There is also the problematic issue of the framing device: the narrator, speaking many years after the events being shown, concedes that he has more than a degree of uncertainty over some of the details of the story. Indeed, given the film’s large cast of characters, how can such an apparently omniscient view of their private interactions be trusted, particularly given through distorting lens of memory? The narrator and the local girl he begins to court are presented as the only wholly sympathetic characters in the village, but can we trust this apparently one-sided account? In the hands of a less skilled director this could be seen as narrative carelessness, yet Haneke’s talent and reputation suggests something else; indeed, given his record of contemptuousness for his largely bourgeois audience, is there a certain degree of game playing going on here? Those fleeting moments of tenderness in the film are in this director’s hands disquieting enough as to ring alarm bells – by making the audience hope for a happy ending, is he tricking them into their assent to rewriting history?
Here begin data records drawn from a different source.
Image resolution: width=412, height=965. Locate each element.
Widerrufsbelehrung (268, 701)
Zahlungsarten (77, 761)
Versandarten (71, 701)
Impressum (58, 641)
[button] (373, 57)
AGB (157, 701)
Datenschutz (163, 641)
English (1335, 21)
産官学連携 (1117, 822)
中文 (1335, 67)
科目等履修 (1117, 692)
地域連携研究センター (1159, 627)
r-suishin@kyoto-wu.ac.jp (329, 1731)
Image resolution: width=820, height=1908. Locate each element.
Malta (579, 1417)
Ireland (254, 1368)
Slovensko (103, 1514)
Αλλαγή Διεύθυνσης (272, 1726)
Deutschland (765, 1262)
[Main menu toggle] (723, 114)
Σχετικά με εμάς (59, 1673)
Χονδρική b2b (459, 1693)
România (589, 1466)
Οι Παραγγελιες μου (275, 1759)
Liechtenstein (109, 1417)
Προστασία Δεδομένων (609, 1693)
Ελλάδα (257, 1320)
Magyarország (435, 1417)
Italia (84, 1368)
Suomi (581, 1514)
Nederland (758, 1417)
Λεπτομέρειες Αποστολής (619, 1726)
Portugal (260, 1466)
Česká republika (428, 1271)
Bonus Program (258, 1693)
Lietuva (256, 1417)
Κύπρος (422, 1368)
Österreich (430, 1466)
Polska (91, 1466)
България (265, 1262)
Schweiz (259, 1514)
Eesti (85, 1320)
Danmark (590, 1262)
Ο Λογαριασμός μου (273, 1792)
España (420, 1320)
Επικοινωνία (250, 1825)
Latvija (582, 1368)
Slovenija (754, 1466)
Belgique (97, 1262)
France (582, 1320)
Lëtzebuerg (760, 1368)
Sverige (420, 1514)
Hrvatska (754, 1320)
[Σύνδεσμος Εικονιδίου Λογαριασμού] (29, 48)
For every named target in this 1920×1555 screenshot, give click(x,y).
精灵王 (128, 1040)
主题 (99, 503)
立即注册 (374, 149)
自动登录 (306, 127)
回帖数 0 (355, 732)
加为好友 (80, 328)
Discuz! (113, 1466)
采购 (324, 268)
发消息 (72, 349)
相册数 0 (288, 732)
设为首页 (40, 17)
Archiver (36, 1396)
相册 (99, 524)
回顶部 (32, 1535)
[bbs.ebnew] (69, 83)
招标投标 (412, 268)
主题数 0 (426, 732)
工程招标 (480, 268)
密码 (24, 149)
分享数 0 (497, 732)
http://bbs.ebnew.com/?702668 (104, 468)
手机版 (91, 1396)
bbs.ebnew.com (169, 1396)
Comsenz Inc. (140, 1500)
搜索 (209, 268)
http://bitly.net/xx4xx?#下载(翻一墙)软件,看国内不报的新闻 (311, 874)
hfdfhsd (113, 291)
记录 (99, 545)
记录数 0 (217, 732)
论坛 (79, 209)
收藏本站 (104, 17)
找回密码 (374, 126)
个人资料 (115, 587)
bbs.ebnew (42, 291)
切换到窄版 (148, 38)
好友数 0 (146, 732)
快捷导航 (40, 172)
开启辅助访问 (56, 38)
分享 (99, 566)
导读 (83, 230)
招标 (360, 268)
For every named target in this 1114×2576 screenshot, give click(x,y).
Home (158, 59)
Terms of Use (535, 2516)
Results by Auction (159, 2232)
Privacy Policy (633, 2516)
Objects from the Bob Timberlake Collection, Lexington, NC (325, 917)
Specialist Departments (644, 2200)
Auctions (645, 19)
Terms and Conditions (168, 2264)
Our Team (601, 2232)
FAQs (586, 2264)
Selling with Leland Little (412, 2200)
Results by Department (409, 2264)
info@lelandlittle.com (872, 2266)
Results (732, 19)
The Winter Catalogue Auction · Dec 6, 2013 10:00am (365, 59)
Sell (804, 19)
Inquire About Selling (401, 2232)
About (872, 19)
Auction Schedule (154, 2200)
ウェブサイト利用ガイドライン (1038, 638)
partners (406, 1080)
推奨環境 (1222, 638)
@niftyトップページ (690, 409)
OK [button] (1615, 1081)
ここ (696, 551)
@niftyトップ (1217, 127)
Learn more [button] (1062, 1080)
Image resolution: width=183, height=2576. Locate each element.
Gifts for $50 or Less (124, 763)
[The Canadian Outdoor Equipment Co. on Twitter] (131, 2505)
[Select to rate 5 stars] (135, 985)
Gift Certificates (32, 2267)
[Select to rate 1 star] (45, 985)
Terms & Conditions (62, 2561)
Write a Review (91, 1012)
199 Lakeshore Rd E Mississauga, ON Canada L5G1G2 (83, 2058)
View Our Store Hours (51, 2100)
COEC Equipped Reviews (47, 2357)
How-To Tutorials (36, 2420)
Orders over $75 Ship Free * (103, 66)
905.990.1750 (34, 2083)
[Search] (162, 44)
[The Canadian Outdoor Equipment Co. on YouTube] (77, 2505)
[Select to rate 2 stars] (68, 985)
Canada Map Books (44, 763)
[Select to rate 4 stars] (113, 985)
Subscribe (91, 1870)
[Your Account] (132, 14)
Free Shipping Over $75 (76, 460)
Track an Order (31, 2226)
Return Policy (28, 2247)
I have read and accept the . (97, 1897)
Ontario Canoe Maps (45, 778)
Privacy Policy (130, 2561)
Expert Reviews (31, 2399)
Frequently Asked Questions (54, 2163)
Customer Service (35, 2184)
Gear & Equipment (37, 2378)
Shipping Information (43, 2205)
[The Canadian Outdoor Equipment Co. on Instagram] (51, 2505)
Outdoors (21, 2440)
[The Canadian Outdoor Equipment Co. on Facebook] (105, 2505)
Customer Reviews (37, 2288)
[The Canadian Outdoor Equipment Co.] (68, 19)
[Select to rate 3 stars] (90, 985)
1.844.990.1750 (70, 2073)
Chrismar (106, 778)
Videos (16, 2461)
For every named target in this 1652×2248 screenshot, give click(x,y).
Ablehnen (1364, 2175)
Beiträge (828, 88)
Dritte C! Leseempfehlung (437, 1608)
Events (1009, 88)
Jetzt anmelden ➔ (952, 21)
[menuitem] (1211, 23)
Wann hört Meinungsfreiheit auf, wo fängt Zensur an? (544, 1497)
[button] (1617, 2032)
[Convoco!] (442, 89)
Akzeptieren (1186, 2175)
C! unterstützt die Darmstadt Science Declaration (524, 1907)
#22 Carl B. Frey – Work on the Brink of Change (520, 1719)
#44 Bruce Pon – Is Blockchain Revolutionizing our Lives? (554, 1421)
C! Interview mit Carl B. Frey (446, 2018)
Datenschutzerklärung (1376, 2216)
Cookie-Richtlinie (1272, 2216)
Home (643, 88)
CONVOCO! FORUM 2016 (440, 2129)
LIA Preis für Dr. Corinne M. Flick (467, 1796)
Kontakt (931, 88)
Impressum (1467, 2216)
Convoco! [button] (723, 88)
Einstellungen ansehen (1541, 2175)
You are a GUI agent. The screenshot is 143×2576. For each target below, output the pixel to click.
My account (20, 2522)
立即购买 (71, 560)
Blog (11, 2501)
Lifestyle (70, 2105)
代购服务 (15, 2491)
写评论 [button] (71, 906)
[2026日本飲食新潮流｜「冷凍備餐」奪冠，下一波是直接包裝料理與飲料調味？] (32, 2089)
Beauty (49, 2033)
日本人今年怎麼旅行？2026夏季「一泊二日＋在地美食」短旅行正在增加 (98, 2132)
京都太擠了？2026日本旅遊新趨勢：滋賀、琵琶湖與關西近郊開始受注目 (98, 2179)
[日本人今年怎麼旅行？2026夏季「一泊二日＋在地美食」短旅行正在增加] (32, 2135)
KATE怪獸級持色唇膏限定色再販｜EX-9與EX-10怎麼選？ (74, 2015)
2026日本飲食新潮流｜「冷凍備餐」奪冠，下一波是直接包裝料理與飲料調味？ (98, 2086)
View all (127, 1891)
It is a narrative subtlety, but another item in the list of questions this ambiguous film seeks not to provide easy answers to.
It seems ironic, if not entirely surprising, that while The White Ribbon walked off with the top prize at Cannes this year Lars Von Trier’s Antichrist (2009) was roundly jeered by the same crowd, since the two directors are really not too dissimilar in their cinematic visions, and both films are fascinating extensions to their respective cinematic grammars. If there is a difference then the former is cerebral while the latter visceral, and those stalking the croisette undeniably prefer the first of these to the second; I might also suggest that the former has the type of sobriety which is screaming out for it to be labelled a ‘masterpiece’ much louder than Brad Pitt’s throwaway line at the end of Inglourious Basterds (2009). That is for others and posterity to decide, but while there is no denying Haneke’s fearsome talent, for this viewer he is still yet wholly to convice.